I saw something kinda funny today at Gander Mtn in Huber Heights......ALL THE REBEL CRAWS ARE SOLD OUT......lol (good thing I wasn't looking for one, I just noticed the display)
I am sure that posts on here about this bait helped deplete the stock there. Everyone in Dayton thats fishes rivers must have been to Gander Mtn...hehe
the Rebel Lure Co is loving yall right now.


----------



## Trebbie (Aug 26, 2010)

Just picked up a few packs, Franklin Wal-Mart has them stocked right now. They are seperate from the normal Rebel Wee-Craws. On like a little 50th anniversary rack.

Cool colors, cool feel, love the red hooks.
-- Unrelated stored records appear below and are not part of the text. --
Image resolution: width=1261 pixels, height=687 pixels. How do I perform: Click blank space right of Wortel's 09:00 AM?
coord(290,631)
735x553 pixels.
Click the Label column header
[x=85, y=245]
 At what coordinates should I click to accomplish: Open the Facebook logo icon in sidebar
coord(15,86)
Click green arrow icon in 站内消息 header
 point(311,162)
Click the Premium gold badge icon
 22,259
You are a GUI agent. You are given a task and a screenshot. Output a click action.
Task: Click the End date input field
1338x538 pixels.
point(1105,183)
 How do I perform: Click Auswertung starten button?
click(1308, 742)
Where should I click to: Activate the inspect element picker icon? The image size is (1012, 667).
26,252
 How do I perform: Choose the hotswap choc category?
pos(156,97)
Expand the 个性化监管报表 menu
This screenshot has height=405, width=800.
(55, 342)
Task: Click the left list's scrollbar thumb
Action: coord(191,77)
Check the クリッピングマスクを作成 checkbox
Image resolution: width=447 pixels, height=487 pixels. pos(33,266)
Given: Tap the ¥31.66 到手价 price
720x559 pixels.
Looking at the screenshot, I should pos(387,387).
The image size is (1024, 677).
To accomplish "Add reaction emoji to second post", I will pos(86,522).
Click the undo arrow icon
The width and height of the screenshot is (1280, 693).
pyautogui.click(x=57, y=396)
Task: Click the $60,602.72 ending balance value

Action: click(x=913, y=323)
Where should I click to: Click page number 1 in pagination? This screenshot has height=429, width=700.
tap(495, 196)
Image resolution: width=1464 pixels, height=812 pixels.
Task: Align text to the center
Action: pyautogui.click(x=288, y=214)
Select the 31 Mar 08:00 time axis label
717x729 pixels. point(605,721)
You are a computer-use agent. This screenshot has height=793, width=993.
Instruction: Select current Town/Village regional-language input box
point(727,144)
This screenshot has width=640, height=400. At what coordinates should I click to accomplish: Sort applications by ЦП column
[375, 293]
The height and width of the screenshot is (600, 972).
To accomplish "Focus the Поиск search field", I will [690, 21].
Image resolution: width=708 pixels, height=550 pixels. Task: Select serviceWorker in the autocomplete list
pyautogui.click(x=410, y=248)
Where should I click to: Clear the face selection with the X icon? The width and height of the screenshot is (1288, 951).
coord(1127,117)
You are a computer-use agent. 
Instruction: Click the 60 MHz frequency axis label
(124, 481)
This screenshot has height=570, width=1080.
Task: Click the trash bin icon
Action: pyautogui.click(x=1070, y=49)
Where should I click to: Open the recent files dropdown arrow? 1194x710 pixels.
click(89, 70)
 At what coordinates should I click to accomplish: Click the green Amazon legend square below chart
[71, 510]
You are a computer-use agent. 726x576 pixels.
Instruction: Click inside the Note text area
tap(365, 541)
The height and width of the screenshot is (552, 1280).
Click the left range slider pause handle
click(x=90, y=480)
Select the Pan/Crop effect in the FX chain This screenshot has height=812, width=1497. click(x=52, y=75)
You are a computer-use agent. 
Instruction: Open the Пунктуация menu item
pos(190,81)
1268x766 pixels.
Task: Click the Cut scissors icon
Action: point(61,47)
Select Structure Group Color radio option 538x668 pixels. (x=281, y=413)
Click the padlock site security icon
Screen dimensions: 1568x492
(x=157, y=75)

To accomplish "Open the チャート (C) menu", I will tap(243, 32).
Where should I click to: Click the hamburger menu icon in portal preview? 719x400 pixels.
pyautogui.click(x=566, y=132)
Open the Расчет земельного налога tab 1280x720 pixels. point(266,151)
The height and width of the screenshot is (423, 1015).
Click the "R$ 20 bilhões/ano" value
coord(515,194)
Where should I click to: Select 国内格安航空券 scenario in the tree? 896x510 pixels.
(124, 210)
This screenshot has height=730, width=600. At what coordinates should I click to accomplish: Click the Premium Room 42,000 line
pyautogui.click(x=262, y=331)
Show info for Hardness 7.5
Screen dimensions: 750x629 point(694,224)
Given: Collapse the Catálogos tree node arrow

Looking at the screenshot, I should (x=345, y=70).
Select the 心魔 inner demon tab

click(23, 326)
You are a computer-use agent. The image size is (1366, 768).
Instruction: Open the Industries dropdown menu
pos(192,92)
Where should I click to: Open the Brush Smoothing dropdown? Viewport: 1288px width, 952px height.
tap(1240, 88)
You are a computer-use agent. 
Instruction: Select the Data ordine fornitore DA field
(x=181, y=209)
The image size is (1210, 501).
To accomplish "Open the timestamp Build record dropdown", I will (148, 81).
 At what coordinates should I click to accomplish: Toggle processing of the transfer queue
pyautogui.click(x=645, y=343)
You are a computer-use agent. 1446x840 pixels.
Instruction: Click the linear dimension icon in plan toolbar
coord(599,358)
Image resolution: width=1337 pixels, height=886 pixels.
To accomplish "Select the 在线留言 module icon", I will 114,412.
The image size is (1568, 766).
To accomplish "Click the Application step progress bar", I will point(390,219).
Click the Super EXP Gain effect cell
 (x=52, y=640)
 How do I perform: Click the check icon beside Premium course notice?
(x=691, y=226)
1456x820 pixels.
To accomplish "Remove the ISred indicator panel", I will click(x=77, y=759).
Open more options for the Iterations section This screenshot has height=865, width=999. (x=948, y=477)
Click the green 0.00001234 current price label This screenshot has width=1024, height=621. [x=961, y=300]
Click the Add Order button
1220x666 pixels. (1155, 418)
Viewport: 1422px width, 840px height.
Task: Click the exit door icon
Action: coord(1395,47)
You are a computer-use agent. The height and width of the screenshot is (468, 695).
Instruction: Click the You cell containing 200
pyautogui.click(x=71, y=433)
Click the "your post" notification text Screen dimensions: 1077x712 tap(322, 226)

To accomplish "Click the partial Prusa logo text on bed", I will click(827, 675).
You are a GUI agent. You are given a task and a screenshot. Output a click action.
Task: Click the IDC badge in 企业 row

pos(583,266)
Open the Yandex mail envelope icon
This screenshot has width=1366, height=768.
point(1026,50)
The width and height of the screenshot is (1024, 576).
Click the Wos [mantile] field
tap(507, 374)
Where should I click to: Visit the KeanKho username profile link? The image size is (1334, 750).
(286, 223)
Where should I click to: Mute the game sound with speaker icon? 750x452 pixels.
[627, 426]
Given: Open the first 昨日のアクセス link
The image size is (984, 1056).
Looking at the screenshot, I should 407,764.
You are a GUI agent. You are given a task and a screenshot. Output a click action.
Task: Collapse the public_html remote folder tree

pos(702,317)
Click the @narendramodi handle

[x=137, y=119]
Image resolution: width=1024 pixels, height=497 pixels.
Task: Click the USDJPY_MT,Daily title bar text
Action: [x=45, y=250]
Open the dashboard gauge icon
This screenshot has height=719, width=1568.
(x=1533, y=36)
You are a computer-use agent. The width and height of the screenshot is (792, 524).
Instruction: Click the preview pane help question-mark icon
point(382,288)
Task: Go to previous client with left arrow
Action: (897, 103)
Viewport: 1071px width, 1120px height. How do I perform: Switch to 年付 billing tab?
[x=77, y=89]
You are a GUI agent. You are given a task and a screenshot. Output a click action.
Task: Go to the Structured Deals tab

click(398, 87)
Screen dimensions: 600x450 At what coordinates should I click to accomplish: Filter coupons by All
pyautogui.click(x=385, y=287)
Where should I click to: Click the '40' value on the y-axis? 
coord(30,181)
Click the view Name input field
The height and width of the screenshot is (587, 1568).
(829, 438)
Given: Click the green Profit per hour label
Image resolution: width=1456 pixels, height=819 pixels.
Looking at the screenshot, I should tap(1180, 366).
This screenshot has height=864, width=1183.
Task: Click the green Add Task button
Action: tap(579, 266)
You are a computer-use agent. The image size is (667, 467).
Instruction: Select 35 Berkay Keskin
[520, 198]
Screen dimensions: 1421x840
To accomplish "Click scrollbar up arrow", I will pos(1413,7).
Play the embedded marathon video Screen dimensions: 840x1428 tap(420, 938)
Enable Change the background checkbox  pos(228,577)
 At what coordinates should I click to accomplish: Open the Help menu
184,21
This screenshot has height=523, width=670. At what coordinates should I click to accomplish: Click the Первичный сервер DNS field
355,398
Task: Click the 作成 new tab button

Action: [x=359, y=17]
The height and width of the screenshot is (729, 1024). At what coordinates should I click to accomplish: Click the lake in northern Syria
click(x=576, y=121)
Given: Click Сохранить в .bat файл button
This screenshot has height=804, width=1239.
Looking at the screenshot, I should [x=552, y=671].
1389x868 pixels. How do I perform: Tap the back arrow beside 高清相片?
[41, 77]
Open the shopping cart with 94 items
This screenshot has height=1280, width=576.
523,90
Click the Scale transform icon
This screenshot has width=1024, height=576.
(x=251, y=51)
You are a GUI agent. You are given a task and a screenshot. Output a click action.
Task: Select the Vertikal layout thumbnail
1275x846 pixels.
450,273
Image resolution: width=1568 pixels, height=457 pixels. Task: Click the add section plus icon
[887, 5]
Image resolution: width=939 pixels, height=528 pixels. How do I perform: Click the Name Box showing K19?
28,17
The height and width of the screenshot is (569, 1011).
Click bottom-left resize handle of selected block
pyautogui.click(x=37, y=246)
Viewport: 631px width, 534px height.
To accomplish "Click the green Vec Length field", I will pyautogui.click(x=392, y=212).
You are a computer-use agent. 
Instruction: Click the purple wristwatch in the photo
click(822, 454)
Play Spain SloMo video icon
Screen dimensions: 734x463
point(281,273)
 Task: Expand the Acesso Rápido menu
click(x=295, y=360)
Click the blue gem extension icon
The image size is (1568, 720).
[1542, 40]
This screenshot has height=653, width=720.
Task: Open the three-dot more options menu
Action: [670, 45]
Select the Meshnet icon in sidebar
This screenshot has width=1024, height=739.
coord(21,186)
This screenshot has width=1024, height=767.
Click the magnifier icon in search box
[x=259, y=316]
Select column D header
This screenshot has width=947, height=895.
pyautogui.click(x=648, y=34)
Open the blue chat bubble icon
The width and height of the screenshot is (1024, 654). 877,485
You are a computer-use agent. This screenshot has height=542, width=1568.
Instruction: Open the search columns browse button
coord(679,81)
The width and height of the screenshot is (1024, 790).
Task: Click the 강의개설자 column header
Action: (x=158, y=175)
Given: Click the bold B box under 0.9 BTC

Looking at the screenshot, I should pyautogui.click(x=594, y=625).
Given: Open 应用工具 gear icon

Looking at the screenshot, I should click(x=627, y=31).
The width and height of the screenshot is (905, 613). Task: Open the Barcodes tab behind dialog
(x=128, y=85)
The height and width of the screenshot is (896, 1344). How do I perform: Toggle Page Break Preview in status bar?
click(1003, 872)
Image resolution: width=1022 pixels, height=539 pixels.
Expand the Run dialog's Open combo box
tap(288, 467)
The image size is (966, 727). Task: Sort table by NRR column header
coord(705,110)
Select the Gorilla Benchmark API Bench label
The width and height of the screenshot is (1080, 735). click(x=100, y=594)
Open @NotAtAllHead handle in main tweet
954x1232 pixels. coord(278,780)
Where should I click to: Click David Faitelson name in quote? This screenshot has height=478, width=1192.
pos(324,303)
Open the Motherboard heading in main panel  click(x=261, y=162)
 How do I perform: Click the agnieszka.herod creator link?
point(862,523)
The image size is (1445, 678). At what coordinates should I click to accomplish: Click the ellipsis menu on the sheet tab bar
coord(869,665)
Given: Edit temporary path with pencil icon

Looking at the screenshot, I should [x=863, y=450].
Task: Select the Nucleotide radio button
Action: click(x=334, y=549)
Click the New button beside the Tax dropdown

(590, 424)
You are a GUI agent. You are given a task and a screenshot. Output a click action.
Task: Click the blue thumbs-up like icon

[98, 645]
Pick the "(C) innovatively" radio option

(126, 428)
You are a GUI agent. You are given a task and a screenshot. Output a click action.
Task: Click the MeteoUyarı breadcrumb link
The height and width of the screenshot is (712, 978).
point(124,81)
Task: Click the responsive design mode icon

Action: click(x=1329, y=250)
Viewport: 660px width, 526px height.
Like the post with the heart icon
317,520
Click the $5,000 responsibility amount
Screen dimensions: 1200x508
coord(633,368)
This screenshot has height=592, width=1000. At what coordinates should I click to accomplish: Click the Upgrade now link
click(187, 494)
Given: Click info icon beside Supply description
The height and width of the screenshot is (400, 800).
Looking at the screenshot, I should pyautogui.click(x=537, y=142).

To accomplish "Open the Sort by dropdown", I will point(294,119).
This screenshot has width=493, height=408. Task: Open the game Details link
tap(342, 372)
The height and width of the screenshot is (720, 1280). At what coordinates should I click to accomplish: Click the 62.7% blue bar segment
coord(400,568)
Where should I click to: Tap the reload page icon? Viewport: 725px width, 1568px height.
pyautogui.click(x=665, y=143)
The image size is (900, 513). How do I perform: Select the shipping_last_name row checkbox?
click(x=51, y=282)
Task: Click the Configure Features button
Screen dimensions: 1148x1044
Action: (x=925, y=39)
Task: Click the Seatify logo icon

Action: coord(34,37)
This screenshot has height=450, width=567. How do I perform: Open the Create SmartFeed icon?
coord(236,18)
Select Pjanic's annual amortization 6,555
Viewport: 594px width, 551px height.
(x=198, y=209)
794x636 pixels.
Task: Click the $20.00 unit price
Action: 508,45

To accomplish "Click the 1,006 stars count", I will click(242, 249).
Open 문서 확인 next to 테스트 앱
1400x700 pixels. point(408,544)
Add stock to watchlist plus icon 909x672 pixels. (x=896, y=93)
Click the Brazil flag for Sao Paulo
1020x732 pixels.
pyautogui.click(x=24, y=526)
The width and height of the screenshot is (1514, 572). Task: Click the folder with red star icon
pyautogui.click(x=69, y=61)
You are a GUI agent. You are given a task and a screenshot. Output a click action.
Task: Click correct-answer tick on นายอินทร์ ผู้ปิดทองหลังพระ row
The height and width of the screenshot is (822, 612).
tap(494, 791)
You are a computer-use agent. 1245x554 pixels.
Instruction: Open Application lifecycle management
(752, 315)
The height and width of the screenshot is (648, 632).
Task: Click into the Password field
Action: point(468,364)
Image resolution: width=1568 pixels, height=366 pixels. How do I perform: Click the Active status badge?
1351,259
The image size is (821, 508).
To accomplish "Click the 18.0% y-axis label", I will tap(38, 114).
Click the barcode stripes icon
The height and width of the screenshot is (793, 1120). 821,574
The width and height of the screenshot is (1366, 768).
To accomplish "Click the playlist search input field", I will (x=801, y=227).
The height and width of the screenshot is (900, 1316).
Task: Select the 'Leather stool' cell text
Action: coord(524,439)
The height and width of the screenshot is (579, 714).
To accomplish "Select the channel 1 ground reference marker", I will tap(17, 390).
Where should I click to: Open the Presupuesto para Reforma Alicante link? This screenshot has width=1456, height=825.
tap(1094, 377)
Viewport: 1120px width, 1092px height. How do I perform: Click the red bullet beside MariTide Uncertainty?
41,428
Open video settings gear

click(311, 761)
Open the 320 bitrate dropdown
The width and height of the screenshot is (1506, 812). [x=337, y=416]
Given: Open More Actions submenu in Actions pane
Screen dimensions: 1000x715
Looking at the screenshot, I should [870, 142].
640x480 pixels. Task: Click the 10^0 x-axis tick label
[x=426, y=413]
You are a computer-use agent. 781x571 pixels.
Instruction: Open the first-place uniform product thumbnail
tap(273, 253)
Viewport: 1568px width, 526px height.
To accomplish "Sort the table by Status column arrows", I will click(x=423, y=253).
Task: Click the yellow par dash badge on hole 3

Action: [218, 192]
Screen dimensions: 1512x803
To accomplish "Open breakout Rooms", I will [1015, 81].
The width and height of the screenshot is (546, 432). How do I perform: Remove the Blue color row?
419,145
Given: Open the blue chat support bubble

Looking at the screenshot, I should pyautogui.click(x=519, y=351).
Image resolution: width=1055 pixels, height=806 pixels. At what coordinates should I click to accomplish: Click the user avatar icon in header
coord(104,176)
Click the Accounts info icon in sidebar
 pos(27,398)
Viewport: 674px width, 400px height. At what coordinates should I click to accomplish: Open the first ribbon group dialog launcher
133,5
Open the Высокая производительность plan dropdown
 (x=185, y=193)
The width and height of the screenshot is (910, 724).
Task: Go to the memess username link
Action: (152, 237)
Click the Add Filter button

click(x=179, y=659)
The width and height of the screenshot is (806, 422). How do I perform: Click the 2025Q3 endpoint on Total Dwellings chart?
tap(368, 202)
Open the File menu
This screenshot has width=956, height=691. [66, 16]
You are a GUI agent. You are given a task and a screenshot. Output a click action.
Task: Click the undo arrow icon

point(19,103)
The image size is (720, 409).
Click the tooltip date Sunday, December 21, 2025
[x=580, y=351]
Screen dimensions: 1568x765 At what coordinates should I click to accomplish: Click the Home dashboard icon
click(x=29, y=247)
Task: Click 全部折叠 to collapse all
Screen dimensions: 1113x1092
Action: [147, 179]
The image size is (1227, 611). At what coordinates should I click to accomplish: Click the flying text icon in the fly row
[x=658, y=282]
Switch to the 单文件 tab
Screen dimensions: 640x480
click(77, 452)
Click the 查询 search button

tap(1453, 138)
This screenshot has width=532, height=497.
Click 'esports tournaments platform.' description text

Can't wait to try them out on the river!


----------



## jonnythfisherteen2 (Mar 5, 2011)

oh great, now the rebel craws are made in china?


----------



## LilSiman/Medina (Nov 30, 2010)

Went to the Dicks Sporting Goods in Strongsville and they had a pair with a crickhopper and crawfish "ditch color". Gonna try them out later tonight or tommorow on the local smallie river.


----------



## j777extra (Oct 22, 2011)

Both the Wal-Mart in Lebanon and Deerfield Twp. have them for sale. Just went two days ago.


----------



## LilSiman/Medina (Nov 30, 2010)

The Wal-Mart near fin has them in full supply. Caught three saugeye today on the really orange and black ones.


----------



## JimmyMac (Feb 18, 2011)

So do you guys use the shallow/floating craws in rivers? I'm always trying to find the deeper diving ones to get down in the rocks and mud as I thought that was the idea. Walmart never seems to have the deep diving ones in the larger size, only the tiny wee craws, I've only seen the bigger ones at basspro. 

Has anyone else noticed the "triple threat" package of 3 bomber A lures at walmart for $10? I got two packs of those, each pack comes with 2 craw pattern cranks and a shad pattern. For a little over $3 a lure those seem like a good deal to me.


----------



## Mr. Map (Apr 3, 2012)

JimmyMac said:


> So do you guys use the shallow/floating craws in rivers? I'm always trying to find the deeper diving ones to get down in the rocks and mud as I thought that was the idea. Walmart never seems to have the deep diving ones in the larger size, only the tiny wee craws, I've only seen the bigger ones at basspro.
> 
> Has anyone else noticed the "triple threat" package of 3 bomber A lures at walmart for $10? I got two packs of those, each pack comes with 2 craw pattern cranks and a shad pattern. For a little over $3 a lure those seem like a good deal to me.


I was at the Dayton Mall Wal-Mart, and must have missed them. Were they on a separate display where you saw them(kinda' like the Rebel craws)?


----------



## BASSINaDL (Aug 24, 2010)

JimmyMac said:


> So do you guys use the shallow/floating craws in rivers? I'm always trying to find the deeper diving ones to get down in the rocks and mud as I thought that was the idea. Walmart never seems to have the deep diving ones in the larger size, only the tiny wee craws, I've only seen the bigger ones at basspro.
> 
> Has anyone else noticed the "triple threat" package of 3 bomber A lures at walmart for $10? I got two packs of those, each pack comes with 2 craw pattern cranks and a shad pattern. For a little over $3 a lure those seem like a good deal to me.


yea I under stand what your saying about the depth. Ive used the larger size alot in the past in the cuyahoga and rocky rivers. and I dont know what turns the smallies onto it when they are in 3-4 FOW. Its almost like they think its a baitfish? because i'm not sure craws naturaly swim around im the middle of the water colum. So you might as well use a #6-#8 rapala x-rap. seems like they dont hang up as bad. and i rather use tubes, the hooks usually bend off logs/rocks. and they are cheep.


----------



## JimmyMac (Feb 18, 2011)

Mr. Map said:


> I was at the Dayton Mall Wal-Mart, and must have missed them. Were they on a separate display where you saw them(kinda' like the Rebel craws)?


The wal-mart in Hamilton and in Forrest Park both had them on the bottom shelf (sitting) below the other crankbaits.


----------



## Mr. Map (Apr 3, 2012)

JimmyMac said:


> The wal-mart in Hamilton and in Forrest Park both had them on the bottom shelf (sitting) below the other crankbaits.


Okay, thanks. I'll check when I'm in there next time.


----------